══ Information supplied
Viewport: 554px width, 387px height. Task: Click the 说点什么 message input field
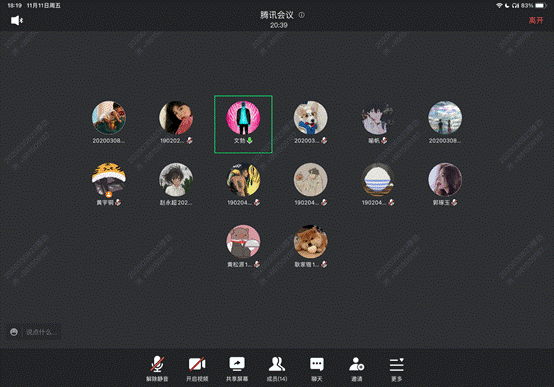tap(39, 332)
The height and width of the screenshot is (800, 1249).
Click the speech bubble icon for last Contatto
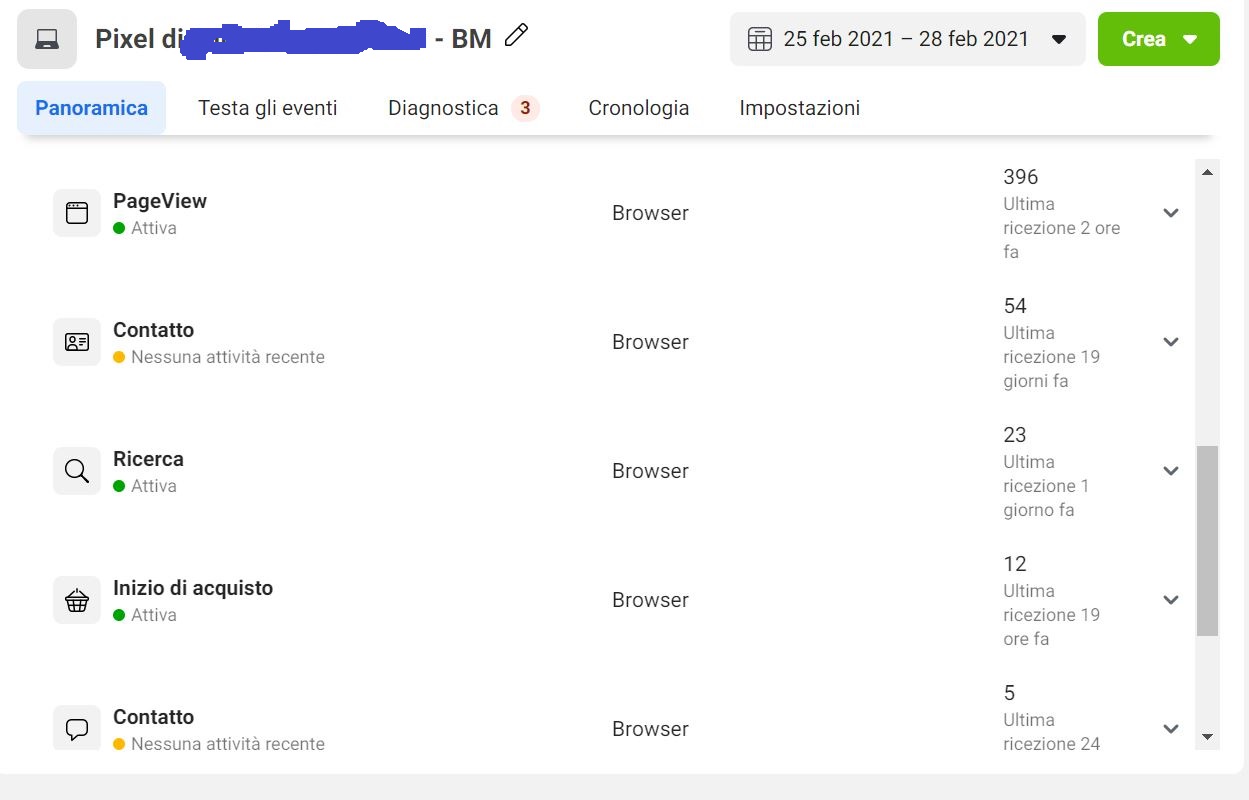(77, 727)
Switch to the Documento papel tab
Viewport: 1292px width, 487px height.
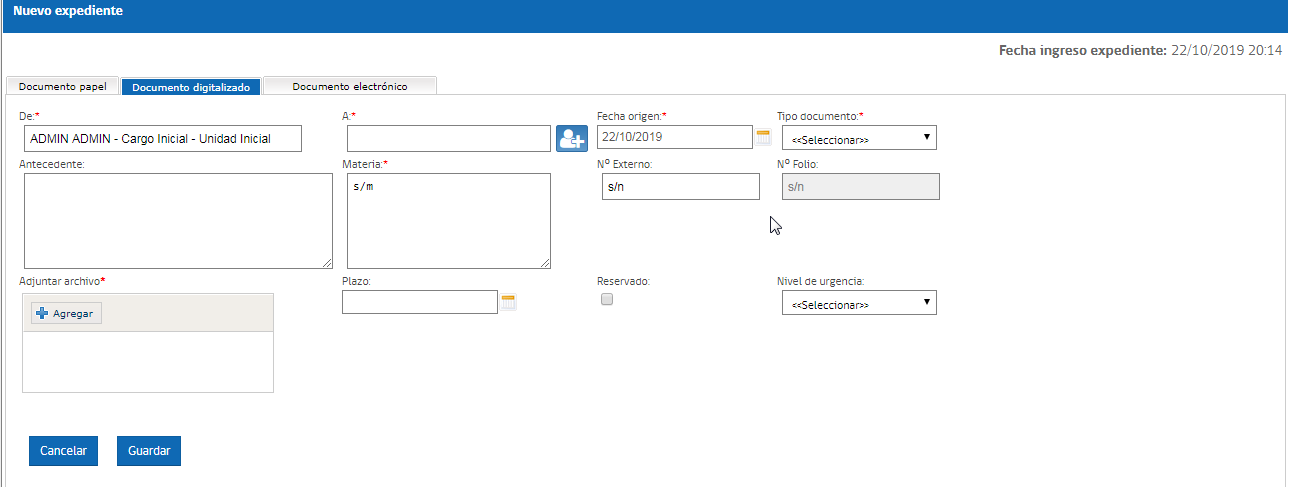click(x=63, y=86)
════
## [Your objective]
Leaving the pictures out, transcribe the entries above exactly as written.

## [Answer to the exercise]
Viewport: 554px width, 387px height. Task: Click the 说点什么 message input field
tap(39, 332)
The height and width of the screenshot is (800, 1249).
Click the speech bubble icon for last Contatto
(77, 727)
Switch to the Documento papel tab
Viewport: 1292px width, 487px height.
click(x=63, y=86)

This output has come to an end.